LM Evaluation Harness CLI Tool¶

Overview¶

The scripts/lm_eval/evaluate_task.sh script is a comprehensive command-line tool for evaluating language models on various tasks using the LM Evaluation Harness framework. This script provides a convenient wrapper around the lm_eval library with additional features like GPU detection, automated result organization, and support for multiple inference backends.

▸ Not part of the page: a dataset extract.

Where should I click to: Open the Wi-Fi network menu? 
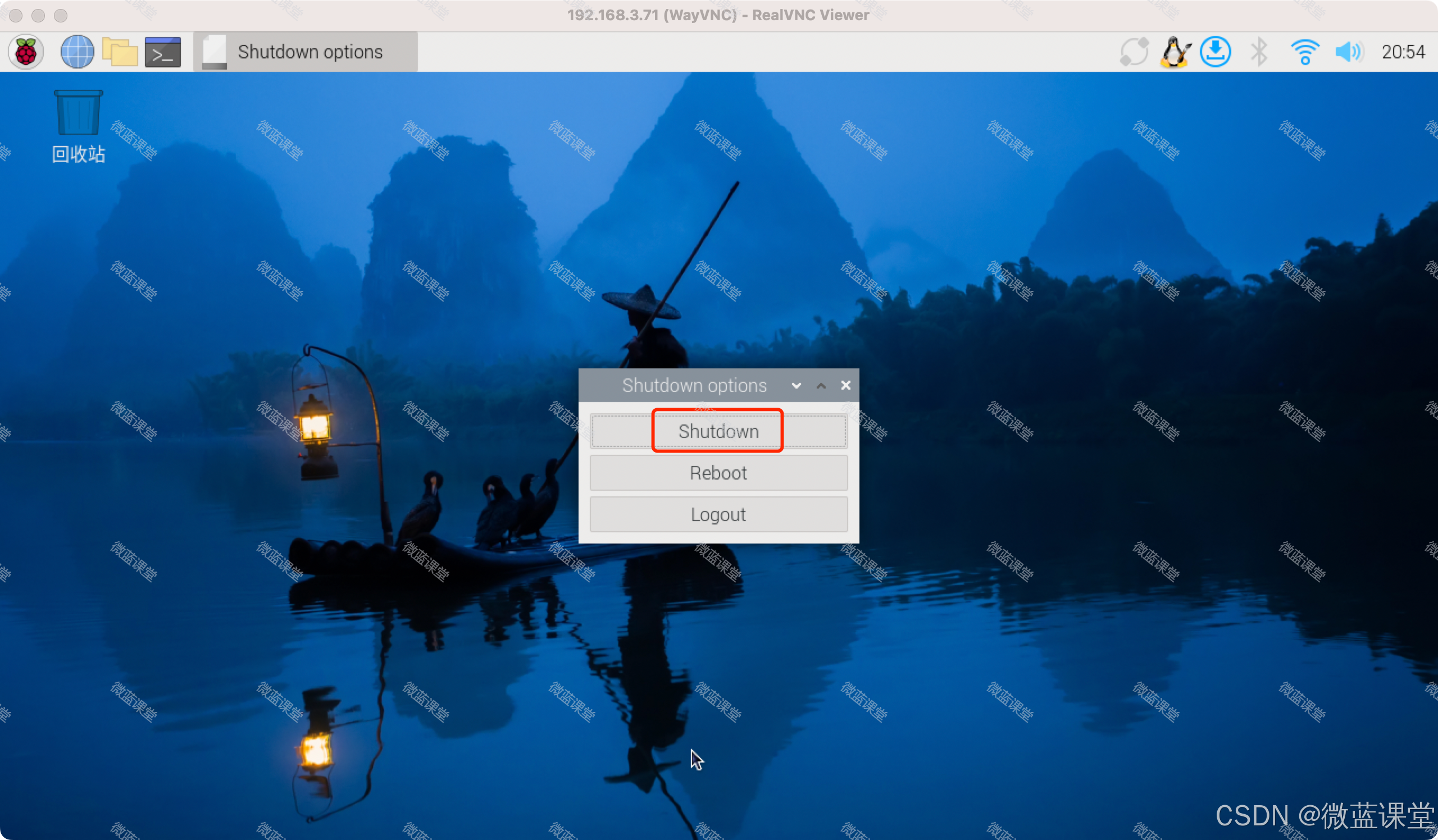[x=1304, y=52]
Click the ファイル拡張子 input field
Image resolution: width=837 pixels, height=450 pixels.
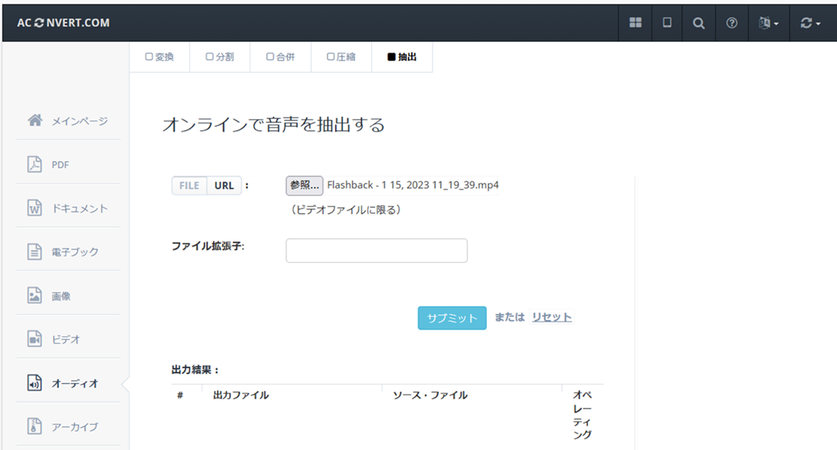coord(376,250)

Installation Requirements¶

Before using the script, ensure you have the following dependencies installed:

# Install LM Evaluation Harness
pip install -e '.[lm-eval-harness]'

Basic Usage¶

Syntax¶

./scripts/lm_eval/evaluate_task.sh MODEL --tasks TASK --output_path OUTPUT_DIR [OPTIONS...]

Required Arguments¶

MODEL: The model path or name to evaluate (positional argument)
--tasks TASK: The task(s) to evaluate on (single task or comma-separated list)
--output_path OUTPUT_DIR: Directory to save evaluation results

Optional Arguments¶

--batch_size BATCH_SIZE: Batch size for evaluation (default: auto)
--use_vllm: Enable vLLM for optimized inference (default: false)
--help or -h: Display help information

Examples¶

Single Task Evaluation¶

Evaluate a model on a single task with standard inference:

./scripts/lm_eval/evaluate_task.sh 'meta-llama/Llama-2-7b-hf' \
    --tasks 'hellaswag' \
    --output_path './outputs/lm_eval' \
    --batch_size 8 \
    --num_fewshot 5

Multiple Tasks Evaluation¶

Evaluate a model on multiple tasks simultaneously:

./scripts/lm_eval/evaluate_task.sh 'meta-llama/Llama-2-7b-hf' \
    --tasks 'gsm8k,gsm8k_cot,hellaswag' \
    --output_path './outputs/lm_eval' \
    --batch_size 8

Using vLLM for Optimized Inference¶

For faster inference with large models, use vLLM:

./scripts/lm_eval/evaluate_task.sh 'meta-llama/Llama-2-7b-hf' \
    --tasks 'lambada_openai' \
    --output_path './outputs/lm_eval' \
    --use_vllm \
    --batch_size auto

Custom vLLM Configuration¶

Override default vLLM parameters:

./scripts/lm_eval/evaluate_task.sh 'meta-llama/Llama-2-7b-hf' \
    --tasks 'lambada_openai' \
    --output_path './outputs/lm_eval' \
    --use_vllm \
    --model_args 'pretrained=meta-llama/Llama-2-7b-hf,tensor_parallel_size=2,gpu_memory_utilization=0.9'

Configuration Options¶

Inference Backends¶

Standard Inference (Default)¶

When using standard inference, the script automatically configures:

Model type: hf (Hugging Face transformers)
Default model arguments: pretrained=$MODEL,dtype=bfloat16,parallelize=True

vLLM Inference¶

When --use_vllm is enabled, the script configures:

Model type: vllm
Default parameters:
tensor_parallel_size=1
dtype=auto
gpu_memory_utilization=0.8
data_parallel_size=1

Output Structure¶

Results are organized in the following directory structure:

OUTPUT_DIR/
├── TASK_NAME_1/
│   └── MODEL_NAME__SANITIZED/
│       ├── results.json
│       └── samples/
└── TASK_NAME_2/
    └── MODEL_NAME__SANITIZED/
        ├── results.json
        └── samples/

Where: - TASK_NAME is the name of the evaluation task - MODEL_NAME__SANITIZED is the model name with slashes replaced by double underscores - results.json contains the evaluation metrics - samples/ directory contains detailed sample-level results

Common Tasks¶

Here are some commonly used evaluation tasks:

Language Understanding¶

hellaswag: Commonsense reasoning
piqa: Physical interaction reasoning
winogrande: Winograd schema challenge

Mathematical Reasoning¶

gsm8k: Grade school math problems
gsm8k_cot: GSM8K with chain-of-thought
math: Mathematical problem solving

Reading Comprehension¶

lambada_openai: Language modeling evaluation
arc_easy: Science questions (easy)
arc_challenge: Science questions (challenging)

Code Understanding¶

humaneval: Code generation evaluation
mbpp: Python programming problems